HOOVER — U.S. Sen. Tommy Tuberville (R-Auburn) served as the keynote speaker for the Alabama Hospital Association’s Healthcare Leadership Summit on Saturday.

While speaking to a large group of the state’s hospital leaders at Renaissance Birmingham Ross Bridge Golf Resort & Spa in Hoover, the 2026 Alabama gubernatorial frontrunner laid out the importance of health care to growing and improving the state’s health care system.

“Alabama’s hospitals are at the center of our communities,” Tuberville outlined. “They’re open 24 hours a day, 365 days a year, taking care of our families when we need them most. In Alabama, the 114 hospitals across our state pump more than $25 billion into our economy every single year. They support over 143,000 jobs, and last year alone, they handled nearly 565,000 inpatient stays. That’s real care for real Alabamians, day in and day out. And our hospitals aren’t fancy skyscrapers in big cities. A lot of them are the biggest employer in small towns all across rural Alabama. When that hospital is strong, the whole town is stronger. When it struggles, the whole community feels it. They train the next generation of young nurses, doctors, technicians, and all the therapists who we hope will stay right here in Alabama and take care of us. They’re the first ones on the scene when a crisis or a natural disaster hits.”

He continued, “They run food pantries, free clinics and health fairs. They partner with churches, schools, fire departments – you name it – to make our neighborhoods safer and healthier. And I’m proud of every single one of them. And I know you are too. As you know, right now we have the biggest opportunity in a generation to make these hospitals even stronger, especially the ones serving rural Alabama, where more than 40% of us live.”

Alabama’s senior U.S. Senator went on to pledge to keep doctors from leaving the state. He also emphasized the need to “wash our hands of DEI in medical schools” and return to rewarding merit.

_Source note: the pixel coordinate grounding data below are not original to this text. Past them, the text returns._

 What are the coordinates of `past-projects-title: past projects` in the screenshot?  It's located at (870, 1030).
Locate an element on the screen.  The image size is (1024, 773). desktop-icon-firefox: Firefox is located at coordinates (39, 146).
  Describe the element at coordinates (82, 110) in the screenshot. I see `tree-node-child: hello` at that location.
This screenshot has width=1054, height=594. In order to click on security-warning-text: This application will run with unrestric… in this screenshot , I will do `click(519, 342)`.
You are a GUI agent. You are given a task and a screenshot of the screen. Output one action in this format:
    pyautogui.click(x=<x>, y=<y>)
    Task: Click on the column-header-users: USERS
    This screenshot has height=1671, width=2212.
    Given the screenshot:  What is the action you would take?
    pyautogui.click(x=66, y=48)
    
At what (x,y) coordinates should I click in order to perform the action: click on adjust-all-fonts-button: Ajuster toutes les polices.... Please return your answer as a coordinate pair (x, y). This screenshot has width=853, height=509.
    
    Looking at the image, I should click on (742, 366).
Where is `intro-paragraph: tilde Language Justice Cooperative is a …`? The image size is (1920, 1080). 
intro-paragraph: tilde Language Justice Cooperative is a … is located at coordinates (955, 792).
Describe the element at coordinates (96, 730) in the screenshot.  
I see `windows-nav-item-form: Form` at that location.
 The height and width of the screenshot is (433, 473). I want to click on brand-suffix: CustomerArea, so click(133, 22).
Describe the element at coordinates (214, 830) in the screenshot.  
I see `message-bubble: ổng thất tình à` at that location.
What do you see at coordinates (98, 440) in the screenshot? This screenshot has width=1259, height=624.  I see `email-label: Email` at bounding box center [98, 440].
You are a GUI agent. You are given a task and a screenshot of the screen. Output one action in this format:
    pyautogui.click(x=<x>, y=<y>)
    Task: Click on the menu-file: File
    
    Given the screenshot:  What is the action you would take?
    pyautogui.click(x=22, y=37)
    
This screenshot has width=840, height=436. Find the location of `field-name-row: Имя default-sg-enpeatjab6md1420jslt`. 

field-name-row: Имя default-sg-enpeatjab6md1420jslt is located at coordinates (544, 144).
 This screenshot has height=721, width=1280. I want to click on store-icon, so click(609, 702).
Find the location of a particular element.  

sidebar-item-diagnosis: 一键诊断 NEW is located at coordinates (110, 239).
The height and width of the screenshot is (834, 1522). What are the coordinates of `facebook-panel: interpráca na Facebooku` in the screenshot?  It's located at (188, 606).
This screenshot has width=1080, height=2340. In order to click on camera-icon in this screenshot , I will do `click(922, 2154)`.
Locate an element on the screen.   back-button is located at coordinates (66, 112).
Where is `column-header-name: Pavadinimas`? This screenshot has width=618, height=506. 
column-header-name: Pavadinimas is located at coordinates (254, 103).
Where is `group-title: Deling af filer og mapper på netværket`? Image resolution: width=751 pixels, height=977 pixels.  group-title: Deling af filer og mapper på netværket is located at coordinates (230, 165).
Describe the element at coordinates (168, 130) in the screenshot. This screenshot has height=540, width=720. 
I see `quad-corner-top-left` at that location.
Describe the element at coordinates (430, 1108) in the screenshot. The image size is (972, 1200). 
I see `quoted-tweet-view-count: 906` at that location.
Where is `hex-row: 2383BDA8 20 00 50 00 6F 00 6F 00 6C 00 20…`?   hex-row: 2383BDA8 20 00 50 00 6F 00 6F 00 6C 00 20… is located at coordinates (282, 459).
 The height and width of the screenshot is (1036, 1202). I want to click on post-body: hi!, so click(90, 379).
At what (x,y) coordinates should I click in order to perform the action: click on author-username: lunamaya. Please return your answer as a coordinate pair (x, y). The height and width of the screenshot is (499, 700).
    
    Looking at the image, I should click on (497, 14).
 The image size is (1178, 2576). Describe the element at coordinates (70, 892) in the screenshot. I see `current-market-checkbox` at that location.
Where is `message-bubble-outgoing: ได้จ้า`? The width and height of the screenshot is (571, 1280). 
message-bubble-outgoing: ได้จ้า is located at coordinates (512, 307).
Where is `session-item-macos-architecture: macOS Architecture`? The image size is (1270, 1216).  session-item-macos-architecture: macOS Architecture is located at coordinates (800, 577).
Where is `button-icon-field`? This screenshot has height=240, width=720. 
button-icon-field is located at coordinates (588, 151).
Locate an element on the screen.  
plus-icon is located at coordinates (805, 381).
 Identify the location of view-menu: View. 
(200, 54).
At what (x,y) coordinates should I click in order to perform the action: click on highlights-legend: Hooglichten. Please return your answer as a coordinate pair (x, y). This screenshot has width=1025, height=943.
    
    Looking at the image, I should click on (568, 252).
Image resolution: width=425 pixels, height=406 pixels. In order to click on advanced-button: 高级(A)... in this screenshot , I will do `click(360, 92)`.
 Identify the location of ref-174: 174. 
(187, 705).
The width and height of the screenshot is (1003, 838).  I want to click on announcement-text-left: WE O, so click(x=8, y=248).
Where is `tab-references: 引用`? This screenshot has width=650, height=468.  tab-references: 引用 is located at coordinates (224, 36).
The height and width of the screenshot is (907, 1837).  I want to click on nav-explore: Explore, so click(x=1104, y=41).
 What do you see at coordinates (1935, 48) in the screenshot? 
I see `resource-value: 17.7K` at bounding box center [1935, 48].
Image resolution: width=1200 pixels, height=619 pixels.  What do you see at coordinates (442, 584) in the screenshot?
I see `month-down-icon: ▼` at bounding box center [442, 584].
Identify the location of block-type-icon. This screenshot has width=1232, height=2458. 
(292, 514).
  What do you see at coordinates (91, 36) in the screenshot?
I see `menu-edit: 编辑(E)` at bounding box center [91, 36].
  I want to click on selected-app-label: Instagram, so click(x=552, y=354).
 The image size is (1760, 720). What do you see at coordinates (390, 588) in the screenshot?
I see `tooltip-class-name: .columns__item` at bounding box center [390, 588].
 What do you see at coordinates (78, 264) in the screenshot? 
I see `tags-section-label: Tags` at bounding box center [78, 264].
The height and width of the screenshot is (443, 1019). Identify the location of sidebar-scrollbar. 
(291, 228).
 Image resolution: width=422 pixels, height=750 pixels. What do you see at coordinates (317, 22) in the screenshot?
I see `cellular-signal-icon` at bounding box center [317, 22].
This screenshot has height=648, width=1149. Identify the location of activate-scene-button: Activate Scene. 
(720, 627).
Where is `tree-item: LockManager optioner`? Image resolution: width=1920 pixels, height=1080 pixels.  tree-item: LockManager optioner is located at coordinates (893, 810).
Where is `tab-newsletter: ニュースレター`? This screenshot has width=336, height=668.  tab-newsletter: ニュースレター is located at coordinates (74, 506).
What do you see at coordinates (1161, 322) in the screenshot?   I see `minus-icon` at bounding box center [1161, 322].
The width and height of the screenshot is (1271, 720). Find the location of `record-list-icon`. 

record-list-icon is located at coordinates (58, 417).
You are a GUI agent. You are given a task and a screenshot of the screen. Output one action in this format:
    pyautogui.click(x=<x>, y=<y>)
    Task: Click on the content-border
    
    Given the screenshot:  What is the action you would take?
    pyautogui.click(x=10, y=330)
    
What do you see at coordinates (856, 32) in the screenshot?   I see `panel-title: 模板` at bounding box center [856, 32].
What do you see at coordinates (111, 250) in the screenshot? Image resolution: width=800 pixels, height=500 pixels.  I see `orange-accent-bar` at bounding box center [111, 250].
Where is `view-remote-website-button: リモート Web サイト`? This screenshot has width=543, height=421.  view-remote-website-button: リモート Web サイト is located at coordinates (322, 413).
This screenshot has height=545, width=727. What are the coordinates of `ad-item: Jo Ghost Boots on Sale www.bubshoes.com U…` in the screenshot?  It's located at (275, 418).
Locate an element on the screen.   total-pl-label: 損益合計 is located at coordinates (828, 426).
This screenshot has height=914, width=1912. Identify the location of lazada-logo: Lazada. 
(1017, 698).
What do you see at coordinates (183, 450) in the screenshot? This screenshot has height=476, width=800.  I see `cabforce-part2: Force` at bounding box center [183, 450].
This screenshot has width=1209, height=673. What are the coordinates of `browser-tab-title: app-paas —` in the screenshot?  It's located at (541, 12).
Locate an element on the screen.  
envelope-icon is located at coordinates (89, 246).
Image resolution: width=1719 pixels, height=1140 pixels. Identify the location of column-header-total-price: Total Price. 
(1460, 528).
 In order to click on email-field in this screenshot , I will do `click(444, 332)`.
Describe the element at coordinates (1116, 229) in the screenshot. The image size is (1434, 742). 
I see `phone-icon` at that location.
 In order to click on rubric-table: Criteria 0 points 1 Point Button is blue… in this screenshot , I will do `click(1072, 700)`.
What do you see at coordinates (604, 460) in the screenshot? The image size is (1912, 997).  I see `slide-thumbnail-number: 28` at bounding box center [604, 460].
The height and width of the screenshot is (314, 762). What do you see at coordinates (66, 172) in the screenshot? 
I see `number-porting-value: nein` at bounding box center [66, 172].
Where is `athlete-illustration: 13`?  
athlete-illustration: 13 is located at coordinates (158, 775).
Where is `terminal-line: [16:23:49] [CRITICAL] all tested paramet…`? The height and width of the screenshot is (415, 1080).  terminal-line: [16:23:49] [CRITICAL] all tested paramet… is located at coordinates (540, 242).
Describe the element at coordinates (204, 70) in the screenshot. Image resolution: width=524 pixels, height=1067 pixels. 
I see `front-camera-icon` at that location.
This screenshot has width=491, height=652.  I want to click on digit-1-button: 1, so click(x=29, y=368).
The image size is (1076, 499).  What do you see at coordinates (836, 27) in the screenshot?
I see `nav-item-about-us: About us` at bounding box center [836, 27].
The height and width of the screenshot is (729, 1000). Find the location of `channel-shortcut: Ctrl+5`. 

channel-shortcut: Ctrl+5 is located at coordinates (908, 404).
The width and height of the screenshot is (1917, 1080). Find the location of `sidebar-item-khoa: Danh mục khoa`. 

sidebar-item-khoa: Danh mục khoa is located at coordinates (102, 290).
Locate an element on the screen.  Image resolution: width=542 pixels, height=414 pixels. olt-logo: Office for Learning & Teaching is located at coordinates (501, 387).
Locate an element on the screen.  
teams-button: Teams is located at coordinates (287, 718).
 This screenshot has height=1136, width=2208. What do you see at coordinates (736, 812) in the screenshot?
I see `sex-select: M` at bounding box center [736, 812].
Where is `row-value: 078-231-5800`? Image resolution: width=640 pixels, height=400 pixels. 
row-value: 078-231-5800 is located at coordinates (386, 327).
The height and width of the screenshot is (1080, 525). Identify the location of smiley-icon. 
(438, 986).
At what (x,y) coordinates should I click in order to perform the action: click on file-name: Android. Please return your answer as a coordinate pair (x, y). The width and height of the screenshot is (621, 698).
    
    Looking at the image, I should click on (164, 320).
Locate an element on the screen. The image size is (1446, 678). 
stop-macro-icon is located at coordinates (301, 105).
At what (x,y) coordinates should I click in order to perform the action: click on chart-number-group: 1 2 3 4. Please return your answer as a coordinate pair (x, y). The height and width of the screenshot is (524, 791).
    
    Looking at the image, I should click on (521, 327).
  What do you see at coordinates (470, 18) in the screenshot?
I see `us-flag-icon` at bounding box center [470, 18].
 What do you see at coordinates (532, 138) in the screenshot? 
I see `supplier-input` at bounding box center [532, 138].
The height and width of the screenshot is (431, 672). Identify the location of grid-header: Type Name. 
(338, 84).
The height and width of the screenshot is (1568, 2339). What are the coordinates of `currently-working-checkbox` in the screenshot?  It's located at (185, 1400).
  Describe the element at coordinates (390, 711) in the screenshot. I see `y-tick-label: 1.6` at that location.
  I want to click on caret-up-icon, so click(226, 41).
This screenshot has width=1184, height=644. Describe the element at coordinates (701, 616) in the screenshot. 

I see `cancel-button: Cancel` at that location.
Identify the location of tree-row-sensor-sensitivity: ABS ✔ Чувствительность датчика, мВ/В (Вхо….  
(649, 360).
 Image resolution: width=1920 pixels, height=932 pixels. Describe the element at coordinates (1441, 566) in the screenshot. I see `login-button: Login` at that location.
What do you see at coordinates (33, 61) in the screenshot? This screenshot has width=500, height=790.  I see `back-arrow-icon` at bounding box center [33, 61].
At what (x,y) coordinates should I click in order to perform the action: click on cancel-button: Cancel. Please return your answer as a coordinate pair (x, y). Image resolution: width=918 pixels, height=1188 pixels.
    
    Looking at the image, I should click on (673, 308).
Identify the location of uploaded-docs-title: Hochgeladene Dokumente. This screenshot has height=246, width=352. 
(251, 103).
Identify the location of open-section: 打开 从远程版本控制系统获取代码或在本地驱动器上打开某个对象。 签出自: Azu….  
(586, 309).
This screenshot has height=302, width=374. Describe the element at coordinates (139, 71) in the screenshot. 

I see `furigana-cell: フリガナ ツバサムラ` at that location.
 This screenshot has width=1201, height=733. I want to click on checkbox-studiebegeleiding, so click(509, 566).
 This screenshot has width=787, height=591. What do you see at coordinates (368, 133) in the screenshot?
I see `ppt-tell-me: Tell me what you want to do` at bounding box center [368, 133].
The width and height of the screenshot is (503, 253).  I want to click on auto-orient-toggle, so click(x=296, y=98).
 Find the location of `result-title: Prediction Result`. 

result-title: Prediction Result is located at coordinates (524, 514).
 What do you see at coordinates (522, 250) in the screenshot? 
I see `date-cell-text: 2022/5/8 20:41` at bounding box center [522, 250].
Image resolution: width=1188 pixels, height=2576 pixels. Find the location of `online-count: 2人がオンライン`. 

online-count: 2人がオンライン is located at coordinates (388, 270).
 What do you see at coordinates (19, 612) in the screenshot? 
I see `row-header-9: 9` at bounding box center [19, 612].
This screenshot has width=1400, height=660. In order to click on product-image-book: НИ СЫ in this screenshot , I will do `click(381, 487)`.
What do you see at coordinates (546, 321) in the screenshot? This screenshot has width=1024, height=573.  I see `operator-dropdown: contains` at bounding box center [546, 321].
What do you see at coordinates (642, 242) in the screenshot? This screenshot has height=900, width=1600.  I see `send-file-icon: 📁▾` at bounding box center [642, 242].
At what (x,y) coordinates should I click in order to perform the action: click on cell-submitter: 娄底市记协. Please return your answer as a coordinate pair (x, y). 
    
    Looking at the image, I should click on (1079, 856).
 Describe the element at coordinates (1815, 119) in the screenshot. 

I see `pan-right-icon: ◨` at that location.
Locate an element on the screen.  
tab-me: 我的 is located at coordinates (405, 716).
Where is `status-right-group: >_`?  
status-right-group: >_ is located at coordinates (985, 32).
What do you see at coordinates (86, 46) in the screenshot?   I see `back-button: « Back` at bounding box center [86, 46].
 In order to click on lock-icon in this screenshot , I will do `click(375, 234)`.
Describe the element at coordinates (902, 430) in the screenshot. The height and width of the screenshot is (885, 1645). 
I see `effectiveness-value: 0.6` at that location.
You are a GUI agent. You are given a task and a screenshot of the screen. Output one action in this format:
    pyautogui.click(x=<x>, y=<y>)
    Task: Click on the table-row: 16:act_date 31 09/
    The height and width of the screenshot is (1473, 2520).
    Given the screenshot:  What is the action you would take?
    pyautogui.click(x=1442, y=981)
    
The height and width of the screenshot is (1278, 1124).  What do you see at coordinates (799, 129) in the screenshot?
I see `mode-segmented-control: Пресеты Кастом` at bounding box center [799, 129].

“We must wash our hands of DEI in medical schools,” Tuberville declared. “DEI has plagued our federal government, academic institutions, and other aspects of our society for far too long, all while disregarding merit in the process. We want Alabama students – our brightest young minds from every corner of the state – to have places at Alabama medical schools based on their hard work, talent and qualifications, not on divisive quotas or identity politics. We want them to stay right here and practice in Alabama, building our communities, serving our rural areas, and strengthening our health infrastructure for generations to come. That’s how we homegrow and KEEP good talent: by rewarding merit, not DEI checklists. Let’s reject this poisonous ideology in our education and health care systems once and for all.”

“Thank God President Trump is restoring merit-based hiring practices to our government,” he added.